How To Hook Up in a Hostel

If life was a fairy tale and romance was perfect, you would meet the mate of your travel dreams on top of the Eiffel Tower and later fall into a big fluffy bed sprinkled with rose petals in your five-star hotel, rise the next morning to fresh strawberries and room service omelets, and then skip off into the sunset holding hands.

Well this the real world and sometimes you want to get it on with your mate-of-the-moment in imperfect circumstances, like when your only retreat is a somewhat-smelly hostel room with six bunk beds and a drunk girl passed out in the corner.

Never fear, here are some tips to help you get it on in your hostel. Some work better in all-girl dorms, and some in all-boy dorms. For coed dorms there are likely people screwing anyway so just go for it.

*Rule #1 of hooking up in hostels is to be quick about it. This is not the time for tantric sex. Get in and get out, so to speak. 

*BYOC: Bring your own condoms. Always. Foreign brands can be iffy and the condom machine down the hall may be empty. Make sure you have supplies well before the point of no return.

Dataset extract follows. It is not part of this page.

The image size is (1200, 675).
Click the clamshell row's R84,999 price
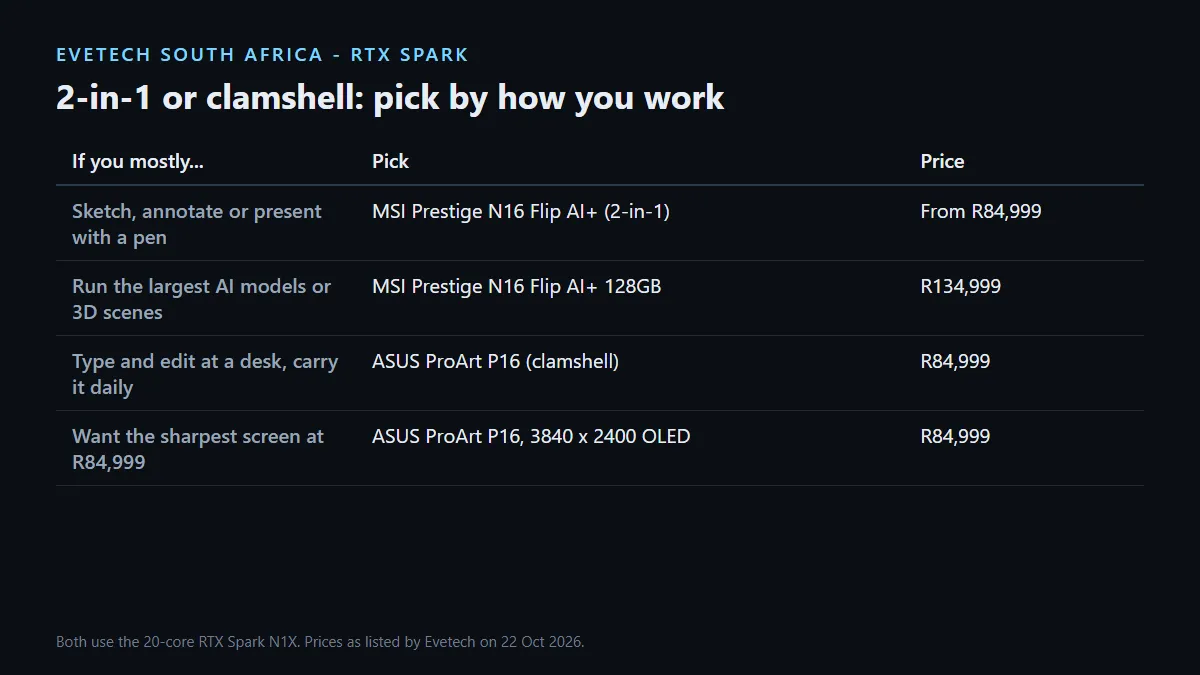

*Ask your roommates to leave. An awkward conversation for sure, and they may say no and go screw yourself as opposed to this guy/girl, but its certainly not as awkward as getting walked in on with your legs in the air. Plus, as fellow travelers they might just understand your dilemma and grant you a moment while they leave to check their email or grab a beer. Respect their awesome, absent selves by being quick- and tell them you will be.

*Put an explicit sign on the door like “In here with my new soul mate Pierre bonding our spirits in a fleshy fashion. Please return in ten minutes. Thank you!” If you just write, “don’t come in,” they probably will, but no one wants to walk in on booty bumping. Except boys- this tip really only works for female dorms. Again, try to be quick.

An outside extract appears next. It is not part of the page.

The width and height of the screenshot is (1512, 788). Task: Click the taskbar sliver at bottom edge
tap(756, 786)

*The best time to bump is in the middle of the day, when everyone is out and about. The worst time? Early evening, when the hostel is full of people getting ready to go out. 

*Some hostels have smaller, separate bathrooms with locking doors. LOCKING DOORS. Sometimes other rooms like the laundry, TV room or library have locks, but don’t delay because sooner or later someone will need to wash their clothes and go get the manager to unlock the door.

*Wait until everyone is your dorm room is passed out drunk.

*OR JUST GET A ROOM. Spend the freaking money and get a private room, already. Many hostels offer them and if one is available, then it will make your night of passion with Paula from Patagonia much more memorable, and memorable in a good way- not memorable in a “three people just saw my ass” way.

*The cardinal rule of hostelling is to respect your hostel mates and treat them the way you would like to be treated. Don’t have sex in the kitchen (just gross), or pull the emergency stop on the elevator in a six-level building (everyone will know what you were up to) or brazenly get it on with people in your room, awake and agog. Respect your fellow backpackers for one day you too, might find yourself outside your room reading a sign that says, “Ten minutes please- we’re hooking up in the hostel.”